Exercise prompt — Please report how many lines in the records below contain the word "center". Give only the number.

====== Entries ======

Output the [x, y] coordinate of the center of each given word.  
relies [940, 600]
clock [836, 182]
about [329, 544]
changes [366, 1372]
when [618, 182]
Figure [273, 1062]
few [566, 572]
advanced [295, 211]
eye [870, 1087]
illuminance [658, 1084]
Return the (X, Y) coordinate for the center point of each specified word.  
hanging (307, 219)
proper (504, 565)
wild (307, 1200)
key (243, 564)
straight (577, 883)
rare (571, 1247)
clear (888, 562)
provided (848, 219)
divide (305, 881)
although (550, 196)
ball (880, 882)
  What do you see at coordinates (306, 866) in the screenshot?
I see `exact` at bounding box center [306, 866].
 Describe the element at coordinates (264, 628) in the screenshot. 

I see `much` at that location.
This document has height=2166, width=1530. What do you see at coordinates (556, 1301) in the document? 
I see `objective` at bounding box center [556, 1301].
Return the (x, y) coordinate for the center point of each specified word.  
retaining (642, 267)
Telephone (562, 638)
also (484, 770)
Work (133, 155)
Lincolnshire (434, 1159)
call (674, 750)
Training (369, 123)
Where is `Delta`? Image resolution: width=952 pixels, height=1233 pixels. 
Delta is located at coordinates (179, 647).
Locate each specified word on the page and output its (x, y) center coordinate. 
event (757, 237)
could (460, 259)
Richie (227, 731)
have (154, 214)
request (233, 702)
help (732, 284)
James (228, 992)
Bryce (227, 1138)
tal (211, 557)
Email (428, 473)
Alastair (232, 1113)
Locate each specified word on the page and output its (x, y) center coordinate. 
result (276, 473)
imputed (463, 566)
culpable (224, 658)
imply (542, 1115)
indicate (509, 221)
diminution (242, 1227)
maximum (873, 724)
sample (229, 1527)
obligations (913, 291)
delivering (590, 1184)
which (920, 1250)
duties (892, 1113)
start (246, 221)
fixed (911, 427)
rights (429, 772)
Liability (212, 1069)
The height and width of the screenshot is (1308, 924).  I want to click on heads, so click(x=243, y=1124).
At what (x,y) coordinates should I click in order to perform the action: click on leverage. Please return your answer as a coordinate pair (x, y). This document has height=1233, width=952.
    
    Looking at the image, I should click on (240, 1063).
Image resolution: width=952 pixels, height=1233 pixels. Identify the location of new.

======

In response — 7